Lentivirus infection
Purified CD34+CD38– cells were plated on fibronectin CH-296 fragment and incubated with highly concentrated viral supernatant at a multiplicity of infection (MOI) of 50 in serum-free StemPro-34 medium (Invitrogen, Carlsbad, CA) containing cytokines (Takara Shuzo, Tokyo, Japan) for 16 hours. Recombinant human thrombopoietin (50 ng/mL; kindly donated by Kirin Brewery, Tokyo, Japan), stem cell factor (50 ng/mL; donated by Kirin Brewery, Tokyo, Japan), and Flk-2/Flt-3 ligand (50 ng/mL; R&D Systems, Minneapolis, MN) were used. The number of virus integration sites per cell was examined in the following experiment. CD34+ cells were infected with enhanced green fluorescent protein (EGFP) at an MOI of 50 and then plated in methylcellulose. Individual colonies expressing EGFP were picked up and analyzed for integration sites by LAM-PCR. Over the 20 colonies examined, none of the colonies demonstrated multiple bands, confirming that the individual colonies contain a single integration site (data not shown).

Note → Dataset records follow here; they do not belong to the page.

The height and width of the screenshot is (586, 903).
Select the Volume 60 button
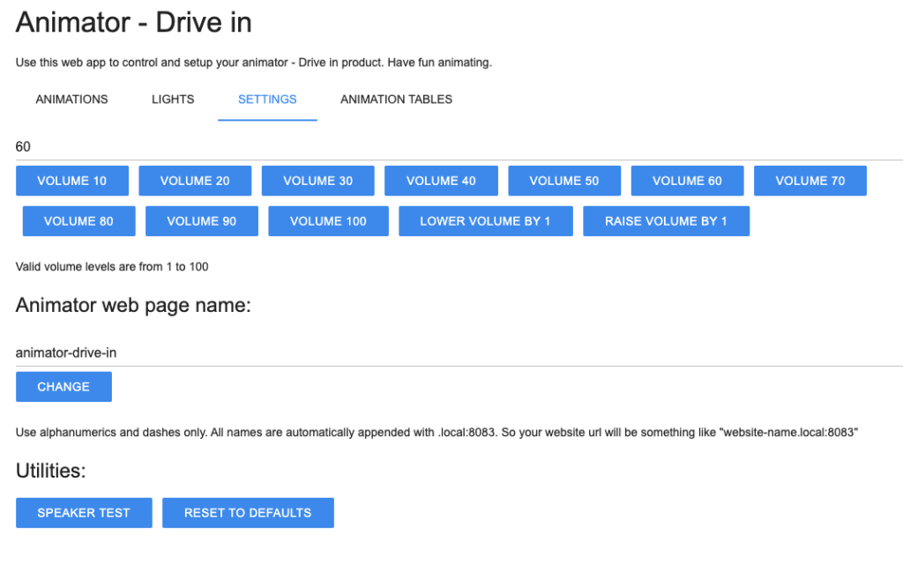click(687, 181)
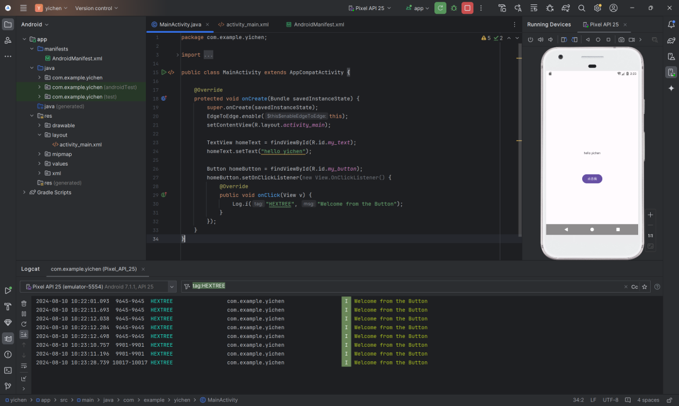Toggle Logcat scroll to end
679x406 pixels.
tap(24, 334)
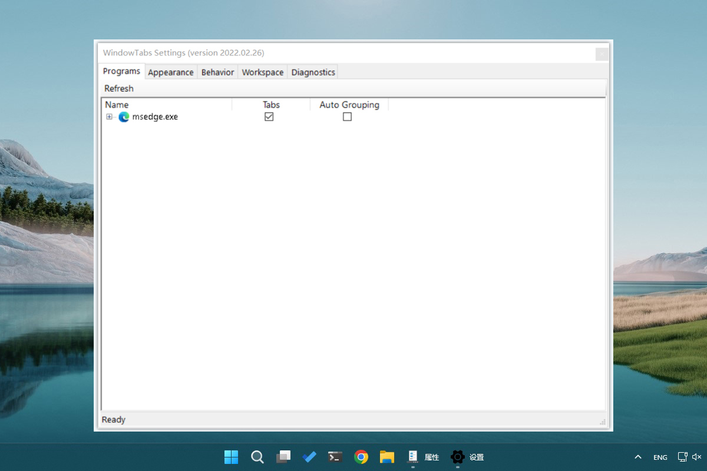Screen dimensions: 707x471
Task: Expand the msedge.exe tree node
Action: [109, 117]
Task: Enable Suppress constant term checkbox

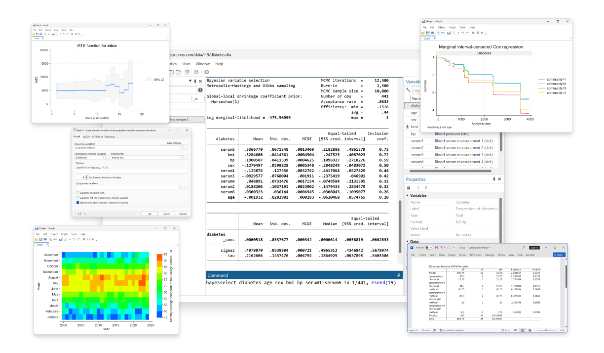Action: click(x=78, y=193)
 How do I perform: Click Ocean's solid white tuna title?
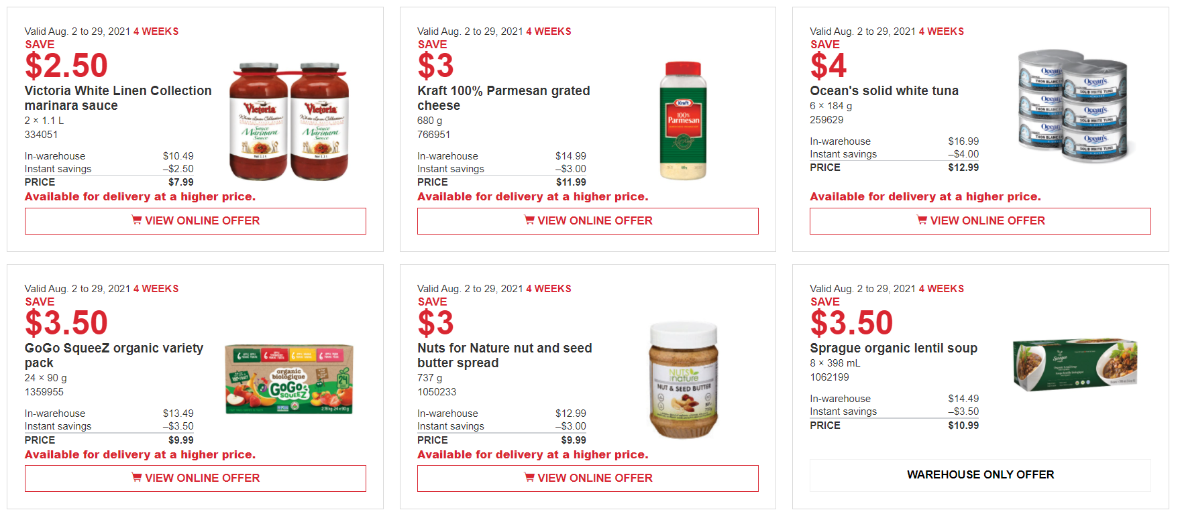(x=884, y=91)
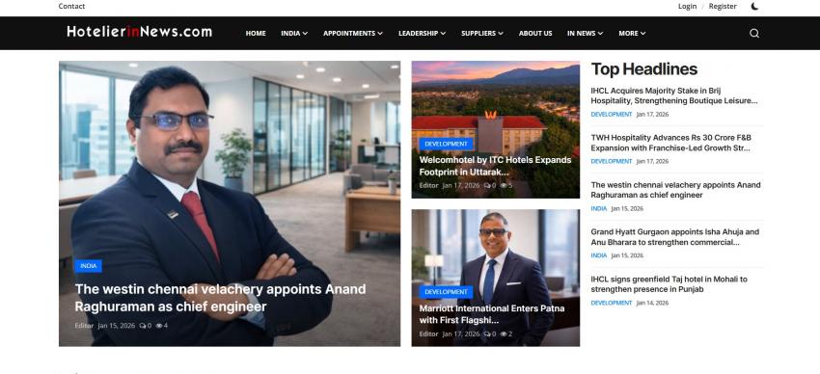820x374 pixels.
Task: Click the Login link
Action: coord(687,7)
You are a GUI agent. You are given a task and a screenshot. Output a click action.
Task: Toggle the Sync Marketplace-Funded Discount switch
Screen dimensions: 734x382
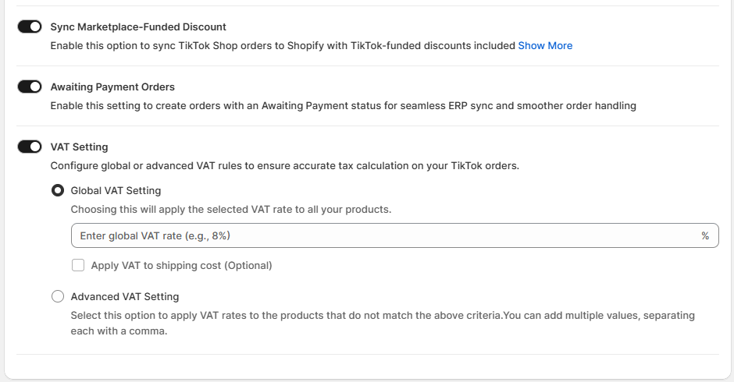pyautogui.click(x=30, y=27)
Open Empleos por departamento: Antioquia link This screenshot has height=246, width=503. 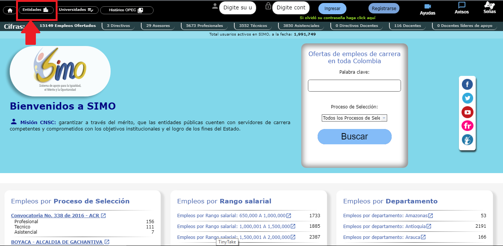click(x=388, y=226)
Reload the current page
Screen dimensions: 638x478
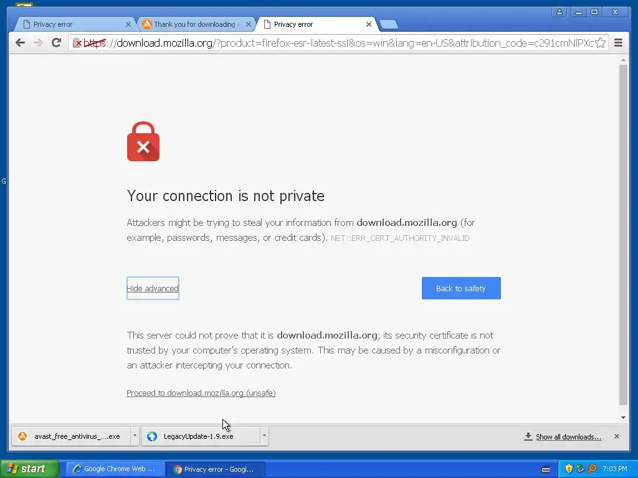56,43
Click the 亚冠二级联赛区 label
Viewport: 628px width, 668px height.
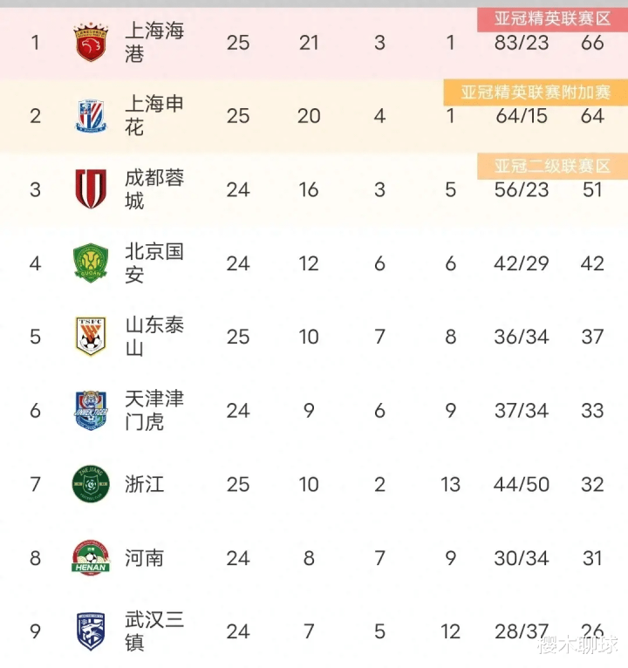pyautogui.click(x=552, y=167)
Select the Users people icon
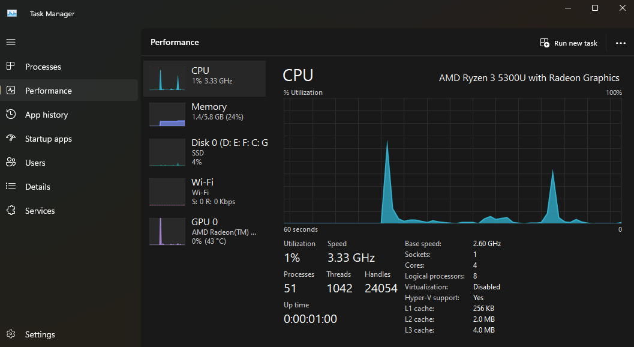This screenshot has height=347, width=634. coord(11,163)
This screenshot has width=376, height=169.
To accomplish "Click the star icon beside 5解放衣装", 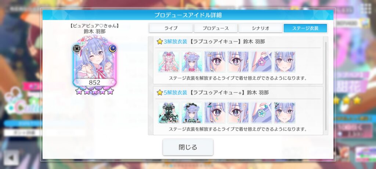I will (x=160, y=93).
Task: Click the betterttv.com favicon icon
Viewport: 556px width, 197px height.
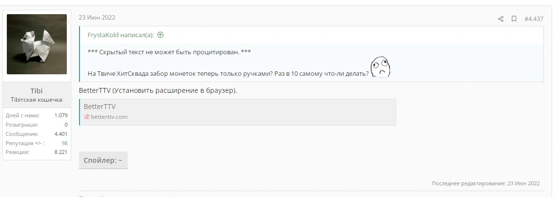Action: click(x=86, y=117)
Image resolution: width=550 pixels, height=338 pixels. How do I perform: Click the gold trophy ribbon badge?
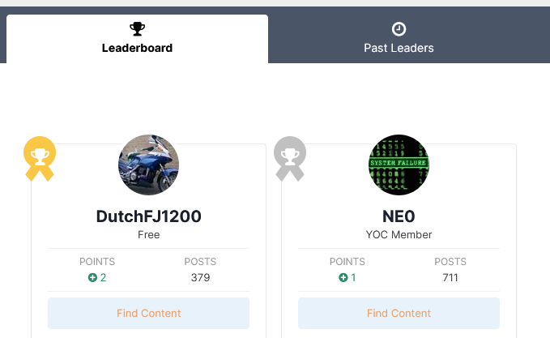point(39,157)
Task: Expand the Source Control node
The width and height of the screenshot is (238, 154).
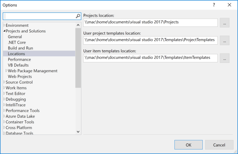Action: [x=4, y=82]
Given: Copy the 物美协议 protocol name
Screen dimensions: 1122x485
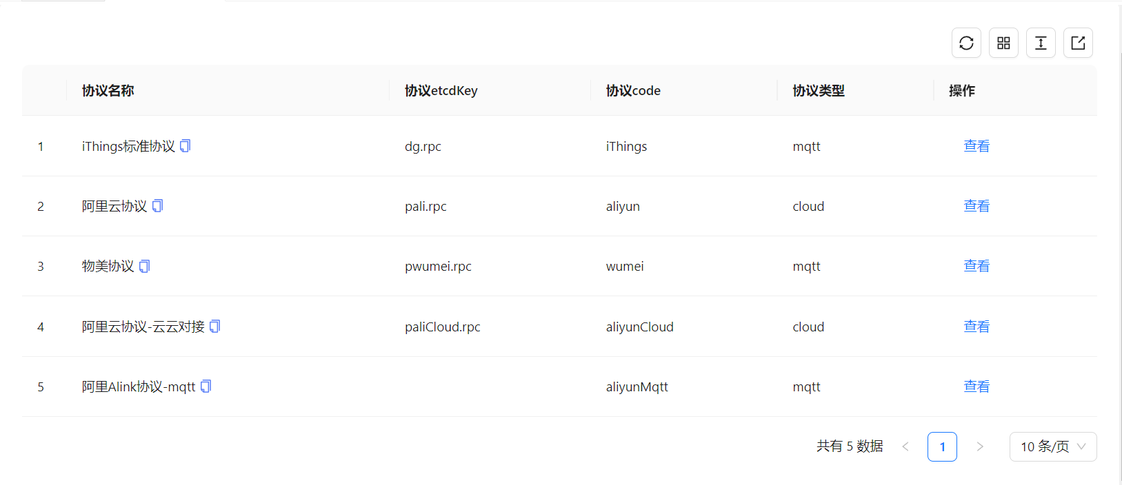Looking at the screenshot, I should coord(145,266).
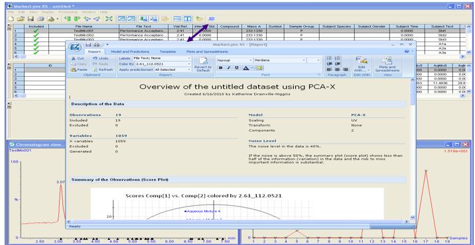Switch to the Model and Predictions tab
Viewport: 475px width, 245px height.
pos(129,52)
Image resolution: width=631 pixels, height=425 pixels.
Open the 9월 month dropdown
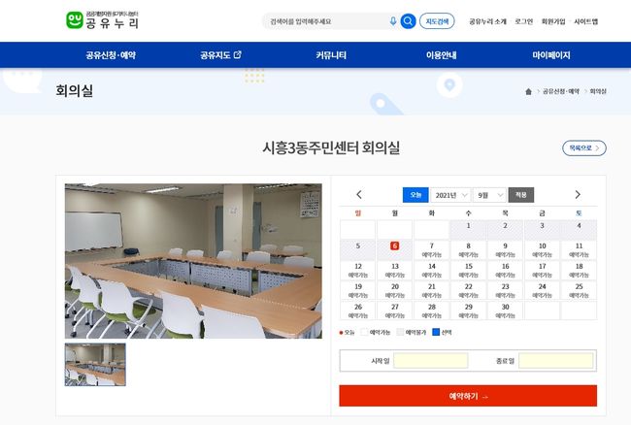tap(489, 195)
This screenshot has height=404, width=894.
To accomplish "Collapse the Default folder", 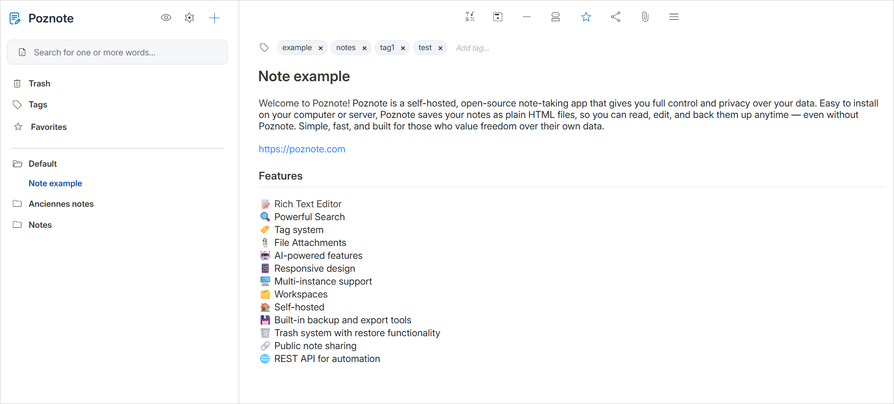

Estimation of multilineage differentiation potential of SRCs
NOD/Shi-scid, IL-2Rγcnull (NOG) mice were obtained from the Central Institute for Experimental Animals (Kawasaki, Japan) and maintained in the animal facility of the Tokai University School of Medicine in microisolator cages; the animals were fed with autoclaved food and water. Nine- to 20-week-old NOG mice were irradiated with 250 cGy X-rays. The following day, transduced CD34+CD38– cells (1 × 104 cells) were injected intravenously into the NOG mice. All experiments were approved by the animal care committee of Tokai University. Sixteen to 20 weeks after transplantation, the mice were humanly killed, and bone marrow (BM) cells, splenocytes, and thymocytes were analyzed by flow cytometry. Cells were stained with mAbs to human leukocyte differentiation antigens. Human hematopoietic cells were distinguished from mouse cells by the expression of human CD45. APC-conjugated anti–human CD19 mAb (Coulter/Immunotech), ECD-conjugated anti–human CD8 and CD34 mAbs (all Coulter/Immunotech), and PE-conjugated anti–human CD3, CD4, and CD33 mAbs were used. The efficiency of gene transduction was determined by the percentage of cells expressing EGFP. EGFP-expressing CD45+ human hematopoietic cells were further classified into human stem/progenitor (CD34+), myeloid (CD33+), B-lymphoid (CD19+), and T-lymphoid (CD3+ or CD4+/CD8+) subpopulations and were sorted using a FACSvantage Diva option (BD Biosciences). To eliminate the contamination of lineage-committed cells, CD34+ cells were sorted on CD19– and CD33– gate. Sorted cells, confirmed to be lineage–/lowCD34+, were designated as stem/progenitor cells. Double cell-sorting was performed to ensure greater than 99% cell purity. Representative FACS profiles of sorting purity were demonstrated in Figure S1 (available at the Blood website; see the Supplemental Materials link at the top of the online article).
Secondary transplantation
BM cells were obtained from mice that received a transplant with CD34+CD38– cells at 13 to 19 weeks after transplantation. The BM cells of these primary recipients were divided equally and injected intravenously into 2 sublethally irradiated secondary NOG recipients (1.35 × 107–2.1 × 107 cells per recipient). Thirteen to 19 weeks after transplantation, BM cells and thymus were collected from each secondary recipient and used for flow cytometric analysis and lineage cell sorting as described.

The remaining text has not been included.